Michael Rigas, the deputy secretary of state for management, acknowledged to Kaine that blame lay with the shuttering of the US Agency for International Development , which was merged into the State Department after drastic cuts.

“I think that this was just a casualty of the shutdown of USAID,” Rigas said.

The Atlantic magazine, which first reported the episode, said that the United States bought the biscuits near the end of Biden administration for around $800,000 and that the Trump administration’s burning of the food was costing taxpayers another $130,000.

For aid workers, the biscuit debacle was just one example of how drastic and sudden cuts have aggravated the impact of the aid shutdown.

Kate Phillips-Barrasso, vice president for global policy and advocacy at Mercy Corps, said that large infrastructure projects were shut down immediately, without regard to how to finish them.

“This really was yanking the rug out, or turning the the spigot off, overnight,” she said.

She pointed to the termination of a USAID-backed Mercy Corps project to improve water and sanitation in the turbulent east of the Democratic Republic of Congo. Work began in 2020 and was scheduled to end in September 2027.

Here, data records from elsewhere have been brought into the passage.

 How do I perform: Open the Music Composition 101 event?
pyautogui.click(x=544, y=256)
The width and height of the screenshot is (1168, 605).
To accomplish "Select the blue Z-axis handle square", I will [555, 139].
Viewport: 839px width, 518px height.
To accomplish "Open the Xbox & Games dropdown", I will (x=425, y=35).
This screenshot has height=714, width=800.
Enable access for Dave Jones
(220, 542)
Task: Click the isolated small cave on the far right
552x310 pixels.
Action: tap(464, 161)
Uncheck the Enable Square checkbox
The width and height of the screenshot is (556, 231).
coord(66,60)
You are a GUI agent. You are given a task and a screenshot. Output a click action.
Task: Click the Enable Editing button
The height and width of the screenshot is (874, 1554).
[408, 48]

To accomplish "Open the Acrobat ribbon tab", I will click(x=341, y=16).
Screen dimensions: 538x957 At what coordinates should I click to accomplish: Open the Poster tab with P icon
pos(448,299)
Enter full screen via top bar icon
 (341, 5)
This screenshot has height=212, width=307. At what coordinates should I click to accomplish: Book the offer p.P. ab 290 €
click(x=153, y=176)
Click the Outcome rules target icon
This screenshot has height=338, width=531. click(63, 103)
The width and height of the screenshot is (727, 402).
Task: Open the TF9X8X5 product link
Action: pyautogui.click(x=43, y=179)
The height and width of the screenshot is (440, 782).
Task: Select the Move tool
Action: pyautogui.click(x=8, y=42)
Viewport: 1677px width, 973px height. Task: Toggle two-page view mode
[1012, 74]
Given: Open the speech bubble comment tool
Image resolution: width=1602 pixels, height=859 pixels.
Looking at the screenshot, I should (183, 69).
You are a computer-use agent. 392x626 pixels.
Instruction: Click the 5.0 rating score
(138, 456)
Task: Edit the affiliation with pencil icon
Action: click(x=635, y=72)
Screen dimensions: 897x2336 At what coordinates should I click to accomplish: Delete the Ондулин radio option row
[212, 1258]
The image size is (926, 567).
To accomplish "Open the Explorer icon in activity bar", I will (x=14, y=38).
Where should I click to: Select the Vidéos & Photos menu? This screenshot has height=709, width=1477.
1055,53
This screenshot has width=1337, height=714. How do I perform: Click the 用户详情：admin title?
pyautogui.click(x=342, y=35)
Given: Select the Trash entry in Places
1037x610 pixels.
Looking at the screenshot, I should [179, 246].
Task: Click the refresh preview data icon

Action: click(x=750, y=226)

“Infrastructure projects are not things where 75 percent is ok. It’s either done or it’s not,” she said.

The Republican-led Senate narrowly approved the package, which needs a final green light from the House of Representatives, that, in the words of White House Press Secretary Karoline Leavitt, will rescind funding for “$9 billion worth of crap.”

The bill includes ending all $437 million the United States would have given to several UN bodies including the children’s agency UNICEF and the UN Development Programme. It also pulls $2.5 billion from development assistance.

Under pressure from moderate Republicans, the package backs off from ending PEPFAR, the anti-HIV/AIDS initiative credited with saving 25 million lives since it was launched by former president George W. Bush more than two decades ago.

Republicans and the Trump-launched Department of Government Efficiency, initially led by tycoon Elon Musk, have highlighted spending by USAID on issues that are controversial in the United States, saying it does not serve US interests.

House Speaker Mike Johnson said that the Republicans were getting rid of “egregious abuses.”

“We can’t fund transgender operas in Peru with US taxpayer dollars,” Johnson told reporters, an apparent reference to a US grant under the Biden administration for the staging of an opera in Colombia that featured a transgender protagonist.

The aid cuts come a week after the State Department laid off more than 1,300 employees after Secretary of State Marco Rubio ended or merged several offices, including those on climate change, refugees and human rights.

Rubio called it a “very deliberate step to reorganize the State Department to be more efficient and more focused.”

Senate Democrats issued a scathing report that accused the Trump administration of ceding global leadership to China, which has been increasing spending on diplomacy and disseminating its worldview.

The rescissions vote “will be met with cheers in Beijing, which is already celebrating America’s retreat from the world under President Trump,” said Jeanne Shaheen, the top Democrat on the Senate Foreign Relations Committee.